L’appel constitue l’une des voies de recours dont les effets sont les plus larges : il s’agit d’une voie de réformation qui remet en cause l’autorité de la chose jugée en première instance pour à nouveau statuer en fait et en droit. On parle à ce sujet de l’effet dévolutif de l’appel.

L'appel possède un effet suspensif : au cours du délai de recours, et en cas d’exercice de celui-ci, l’exécution de la décision attaquée n’est pas possible (sauf si elle bénéficie de l’exécution provisoire).

Qu’est-ce que le taux de ressort ?

L’appel est une voie de recours largement ouverte aux parties qui ne sont pas satisfaites de la décision rendue par la juridiction du premier degré. La modicité de certains litiges a cependant conduit à imposer un seuil en deçà duquel la loi n’autorise pas l’exercice de cette voie de recours. On dit alors que le jugement est rendu en premier et dernier ressort.

Ce seuil est appelé "taux de ressort" :

  • en matière civile, il correspond aux litiges portant sur une somme ou une obligation d’un montant inférieur ou égal à 5 000 euros depuis le 1er janvier 2020 ;
  • en matière pénale, seul l’appel de certaines condamnations prononcées par le tribunal de police (notamment lorsque l’amende prononcée est inférieure à 150 euros) est limité.

La détermination du taux de ressort passe par la prise en compte de l’ensemble des demandes (en général il s’agit du montant du préjudice). Dans le cas d’un montant indéterminé ou indéterminable, le jugement est en principe susceptible d’appel.

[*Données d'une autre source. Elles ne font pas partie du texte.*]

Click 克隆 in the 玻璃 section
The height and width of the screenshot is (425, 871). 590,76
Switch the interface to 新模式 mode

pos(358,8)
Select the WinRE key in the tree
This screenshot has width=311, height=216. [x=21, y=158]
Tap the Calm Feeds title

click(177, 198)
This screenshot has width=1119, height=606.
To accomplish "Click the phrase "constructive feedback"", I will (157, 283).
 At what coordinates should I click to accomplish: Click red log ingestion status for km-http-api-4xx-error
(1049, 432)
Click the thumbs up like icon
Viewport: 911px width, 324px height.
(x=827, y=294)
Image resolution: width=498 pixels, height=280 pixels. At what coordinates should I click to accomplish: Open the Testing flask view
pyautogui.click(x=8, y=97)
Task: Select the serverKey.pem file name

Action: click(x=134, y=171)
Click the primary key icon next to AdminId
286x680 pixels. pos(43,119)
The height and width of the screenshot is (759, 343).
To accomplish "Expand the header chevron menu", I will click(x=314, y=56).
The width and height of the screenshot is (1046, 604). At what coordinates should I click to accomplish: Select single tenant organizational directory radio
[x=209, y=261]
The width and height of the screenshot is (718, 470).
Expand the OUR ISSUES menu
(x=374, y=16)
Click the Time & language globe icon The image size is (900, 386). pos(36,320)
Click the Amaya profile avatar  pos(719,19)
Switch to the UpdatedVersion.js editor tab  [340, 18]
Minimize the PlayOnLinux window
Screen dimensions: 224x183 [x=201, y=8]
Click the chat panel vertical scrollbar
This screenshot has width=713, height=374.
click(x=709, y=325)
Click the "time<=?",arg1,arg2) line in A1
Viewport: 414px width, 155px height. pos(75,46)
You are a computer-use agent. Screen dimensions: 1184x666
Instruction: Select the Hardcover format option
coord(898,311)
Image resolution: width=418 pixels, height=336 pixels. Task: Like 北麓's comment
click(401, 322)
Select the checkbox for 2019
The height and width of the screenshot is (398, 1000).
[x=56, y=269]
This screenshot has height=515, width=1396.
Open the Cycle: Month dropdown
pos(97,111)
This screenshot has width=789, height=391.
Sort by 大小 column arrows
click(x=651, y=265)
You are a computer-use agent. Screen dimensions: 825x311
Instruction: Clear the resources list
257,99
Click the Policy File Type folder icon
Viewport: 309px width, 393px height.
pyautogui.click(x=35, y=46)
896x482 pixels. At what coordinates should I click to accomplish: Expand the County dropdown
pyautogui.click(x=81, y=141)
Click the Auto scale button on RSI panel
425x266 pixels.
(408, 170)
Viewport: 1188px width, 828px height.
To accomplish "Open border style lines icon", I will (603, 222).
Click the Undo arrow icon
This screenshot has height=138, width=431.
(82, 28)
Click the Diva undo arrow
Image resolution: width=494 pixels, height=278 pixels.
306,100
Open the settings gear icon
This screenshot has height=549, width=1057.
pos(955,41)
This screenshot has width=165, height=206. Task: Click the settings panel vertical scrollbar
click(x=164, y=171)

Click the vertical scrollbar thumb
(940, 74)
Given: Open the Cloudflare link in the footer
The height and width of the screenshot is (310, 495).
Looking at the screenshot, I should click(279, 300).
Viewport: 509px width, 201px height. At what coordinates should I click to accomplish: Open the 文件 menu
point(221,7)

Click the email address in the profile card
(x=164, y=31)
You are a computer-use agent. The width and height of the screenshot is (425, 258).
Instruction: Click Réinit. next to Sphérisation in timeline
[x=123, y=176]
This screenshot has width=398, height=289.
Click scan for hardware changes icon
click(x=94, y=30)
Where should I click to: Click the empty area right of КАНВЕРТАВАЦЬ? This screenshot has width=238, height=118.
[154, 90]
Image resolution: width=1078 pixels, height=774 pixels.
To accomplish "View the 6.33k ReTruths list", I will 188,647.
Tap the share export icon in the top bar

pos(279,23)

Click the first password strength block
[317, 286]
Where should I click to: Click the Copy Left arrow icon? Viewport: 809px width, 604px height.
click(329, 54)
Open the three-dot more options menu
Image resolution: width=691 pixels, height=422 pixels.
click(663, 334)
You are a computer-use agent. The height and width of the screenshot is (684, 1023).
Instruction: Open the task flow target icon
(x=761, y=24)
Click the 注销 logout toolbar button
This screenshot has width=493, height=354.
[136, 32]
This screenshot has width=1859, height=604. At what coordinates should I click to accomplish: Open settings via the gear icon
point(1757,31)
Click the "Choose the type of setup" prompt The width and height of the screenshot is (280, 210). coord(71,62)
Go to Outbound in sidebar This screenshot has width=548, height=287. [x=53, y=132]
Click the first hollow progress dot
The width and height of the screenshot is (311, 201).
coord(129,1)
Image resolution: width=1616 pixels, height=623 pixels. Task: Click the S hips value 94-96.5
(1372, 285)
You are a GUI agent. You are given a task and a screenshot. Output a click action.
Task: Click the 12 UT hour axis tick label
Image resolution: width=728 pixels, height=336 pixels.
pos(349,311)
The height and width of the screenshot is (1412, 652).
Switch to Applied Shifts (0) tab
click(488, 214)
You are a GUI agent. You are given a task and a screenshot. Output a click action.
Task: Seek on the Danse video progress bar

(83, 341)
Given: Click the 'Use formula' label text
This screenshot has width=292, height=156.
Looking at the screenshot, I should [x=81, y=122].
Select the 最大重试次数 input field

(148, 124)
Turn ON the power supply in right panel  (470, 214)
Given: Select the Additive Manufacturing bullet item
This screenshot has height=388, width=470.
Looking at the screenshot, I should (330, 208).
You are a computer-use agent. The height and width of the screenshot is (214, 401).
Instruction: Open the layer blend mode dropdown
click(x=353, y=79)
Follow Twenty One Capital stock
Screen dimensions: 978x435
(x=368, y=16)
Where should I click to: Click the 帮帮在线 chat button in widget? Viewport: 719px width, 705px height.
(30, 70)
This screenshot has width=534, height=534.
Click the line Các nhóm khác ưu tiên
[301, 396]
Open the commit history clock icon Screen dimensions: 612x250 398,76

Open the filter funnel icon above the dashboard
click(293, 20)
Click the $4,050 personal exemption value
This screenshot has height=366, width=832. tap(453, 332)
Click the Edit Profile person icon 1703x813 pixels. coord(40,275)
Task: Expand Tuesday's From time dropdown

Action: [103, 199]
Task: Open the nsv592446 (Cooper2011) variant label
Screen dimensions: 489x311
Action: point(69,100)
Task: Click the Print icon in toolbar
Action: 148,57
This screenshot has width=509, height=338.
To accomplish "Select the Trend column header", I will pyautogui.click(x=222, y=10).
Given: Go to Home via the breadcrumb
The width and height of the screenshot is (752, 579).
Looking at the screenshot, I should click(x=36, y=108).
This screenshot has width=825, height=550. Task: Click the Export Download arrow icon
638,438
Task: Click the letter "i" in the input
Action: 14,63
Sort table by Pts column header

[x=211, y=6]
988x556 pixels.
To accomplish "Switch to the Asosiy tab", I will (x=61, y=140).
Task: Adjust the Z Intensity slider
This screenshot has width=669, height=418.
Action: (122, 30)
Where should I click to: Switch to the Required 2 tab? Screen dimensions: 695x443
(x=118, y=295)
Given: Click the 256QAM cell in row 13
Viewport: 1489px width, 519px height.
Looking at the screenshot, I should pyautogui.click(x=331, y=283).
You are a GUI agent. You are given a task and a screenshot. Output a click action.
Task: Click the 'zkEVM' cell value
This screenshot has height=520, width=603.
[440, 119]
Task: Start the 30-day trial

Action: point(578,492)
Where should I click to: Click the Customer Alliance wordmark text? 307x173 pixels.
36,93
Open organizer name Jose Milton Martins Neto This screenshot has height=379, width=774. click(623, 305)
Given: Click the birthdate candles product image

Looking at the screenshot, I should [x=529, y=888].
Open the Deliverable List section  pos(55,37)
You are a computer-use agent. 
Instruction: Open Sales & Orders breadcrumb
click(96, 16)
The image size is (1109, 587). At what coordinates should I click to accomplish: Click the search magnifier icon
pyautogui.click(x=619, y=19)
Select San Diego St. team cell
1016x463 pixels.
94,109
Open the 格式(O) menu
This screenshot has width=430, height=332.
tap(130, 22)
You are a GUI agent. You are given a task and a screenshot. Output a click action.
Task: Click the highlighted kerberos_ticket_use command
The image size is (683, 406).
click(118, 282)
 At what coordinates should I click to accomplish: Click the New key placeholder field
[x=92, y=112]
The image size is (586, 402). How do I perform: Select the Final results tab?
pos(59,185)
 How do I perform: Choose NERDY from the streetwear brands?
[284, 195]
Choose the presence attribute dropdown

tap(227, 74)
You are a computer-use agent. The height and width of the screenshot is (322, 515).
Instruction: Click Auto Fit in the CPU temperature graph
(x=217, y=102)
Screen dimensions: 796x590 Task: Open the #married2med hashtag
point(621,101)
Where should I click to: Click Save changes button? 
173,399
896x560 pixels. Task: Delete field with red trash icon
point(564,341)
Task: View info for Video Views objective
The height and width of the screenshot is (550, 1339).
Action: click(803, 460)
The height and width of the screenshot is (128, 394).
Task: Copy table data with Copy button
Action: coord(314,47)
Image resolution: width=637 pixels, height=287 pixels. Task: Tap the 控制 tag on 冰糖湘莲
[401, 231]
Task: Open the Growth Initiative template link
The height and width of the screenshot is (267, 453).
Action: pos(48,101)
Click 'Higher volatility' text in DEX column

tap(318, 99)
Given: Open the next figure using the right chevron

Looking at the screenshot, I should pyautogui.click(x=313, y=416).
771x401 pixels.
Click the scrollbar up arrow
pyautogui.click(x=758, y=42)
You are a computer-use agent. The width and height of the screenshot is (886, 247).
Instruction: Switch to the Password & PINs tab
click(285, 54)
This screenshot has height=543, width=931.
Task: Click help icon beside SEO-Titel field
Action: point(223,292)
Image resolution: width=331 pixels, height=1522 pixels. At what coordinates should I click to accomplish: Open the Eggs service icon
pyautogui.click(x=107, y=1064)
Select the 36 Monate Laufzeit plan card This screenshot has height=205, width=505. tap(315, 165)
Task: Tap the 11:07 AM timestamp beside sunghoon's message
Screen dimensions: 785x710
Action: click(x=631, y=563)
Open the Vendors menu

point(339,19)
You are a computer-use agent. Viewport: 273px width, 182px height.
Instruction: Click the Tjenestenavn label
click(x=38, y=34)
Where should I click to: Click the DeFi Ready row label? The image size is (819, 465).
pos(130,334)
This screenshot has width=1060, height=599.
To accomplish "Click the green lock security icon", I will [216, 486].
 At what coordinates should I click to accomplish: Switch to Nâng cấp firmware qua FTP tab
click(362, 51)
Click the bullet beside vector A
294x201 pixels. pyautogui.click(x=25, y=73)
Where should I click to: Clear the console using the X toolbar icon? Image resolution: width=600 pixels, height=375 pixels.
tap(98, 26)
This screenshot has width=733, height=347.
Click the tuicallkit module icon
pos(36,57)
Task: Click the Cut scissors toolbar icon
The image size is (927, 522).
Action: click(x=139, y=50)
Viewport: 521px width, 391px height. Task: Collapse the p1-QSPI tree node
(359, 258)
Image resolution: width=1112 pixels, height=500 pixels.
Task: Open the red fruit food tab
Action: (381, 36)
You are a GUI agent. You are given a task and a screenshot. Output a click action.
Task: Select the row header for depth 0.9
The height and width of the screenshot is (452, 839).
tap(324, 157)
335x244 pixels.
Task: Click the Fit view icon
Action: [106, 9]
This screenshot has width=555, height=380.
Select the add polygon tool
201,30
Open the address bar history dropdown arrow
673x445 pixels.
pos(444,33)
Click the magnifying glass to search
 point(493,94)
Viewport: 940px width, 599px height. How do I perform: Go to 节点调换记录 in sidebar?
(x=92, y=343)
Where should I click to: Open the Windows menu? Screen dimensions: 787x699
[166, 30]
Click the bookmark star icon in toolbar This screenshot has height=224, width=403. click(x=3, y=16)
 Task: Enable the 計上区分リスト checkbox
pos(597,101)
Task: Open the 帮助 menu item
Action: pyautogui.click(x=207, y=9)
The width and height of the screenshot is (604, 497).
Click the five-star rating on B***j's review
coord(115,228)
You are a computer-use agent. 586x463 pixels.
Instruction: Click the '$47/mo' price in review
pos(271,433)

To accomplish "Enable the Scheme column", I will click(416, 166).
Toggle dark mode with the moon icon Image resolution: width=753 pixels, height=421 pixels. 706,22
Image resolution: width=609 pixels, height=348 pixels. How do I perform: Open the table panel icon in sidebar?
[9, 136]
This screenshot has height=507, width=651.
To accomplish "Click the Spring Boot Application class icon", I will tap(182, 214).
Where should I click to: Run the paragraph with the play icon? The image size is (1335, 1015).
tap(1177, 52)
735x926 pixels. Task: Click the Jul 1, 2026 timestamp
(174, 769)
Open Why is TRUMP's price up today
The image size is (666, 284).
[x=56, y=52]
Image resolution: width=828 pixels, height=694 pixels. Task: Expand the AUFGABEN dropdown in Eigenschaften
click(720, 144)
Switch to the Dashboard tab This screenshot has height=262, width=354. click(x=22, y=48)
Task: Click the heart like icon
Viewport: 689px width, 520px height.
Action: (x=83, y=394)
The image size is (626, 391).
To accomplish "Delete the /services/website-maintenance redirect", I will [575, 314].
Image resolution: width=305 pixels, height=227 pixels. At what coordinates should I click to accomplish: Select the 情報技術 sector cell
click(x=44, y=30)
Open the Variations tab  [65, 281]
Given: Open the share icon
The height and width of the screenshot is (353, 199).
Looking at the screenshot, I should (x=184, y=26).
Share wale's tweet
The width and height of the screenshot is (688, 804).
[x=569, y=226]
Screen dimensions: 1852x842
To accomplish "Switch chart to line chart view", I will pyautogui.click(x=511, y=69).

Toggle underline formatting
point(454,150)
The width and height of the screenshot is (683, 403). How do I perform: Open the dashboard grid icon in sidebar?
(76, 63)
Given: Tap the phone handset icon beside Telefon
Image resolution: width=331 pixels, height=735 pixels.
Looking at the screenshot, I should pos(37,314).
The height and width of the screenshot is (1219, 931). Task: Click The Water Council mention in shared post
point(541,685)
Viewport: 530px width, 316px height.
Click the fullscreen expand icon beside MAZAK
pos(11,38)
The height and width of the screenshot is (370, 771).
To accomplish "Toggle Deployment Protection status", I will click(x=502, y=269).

Quels sont les délais pour faire appel ?

Pour être valable, l’appel doit être formé dans un délai limité à partir de la notification du jugement :

  • un mois pour un jugement civil dans le domaine contentieux, 15 jours en matière gracieuse et pour une ordonnance de référé. Ces délais sont augmentés pour une personne résidant à l’étranger ;
  • dix jours en matière pénale, sauf si la personne réside en dehors de la France métropolitaine (un mois).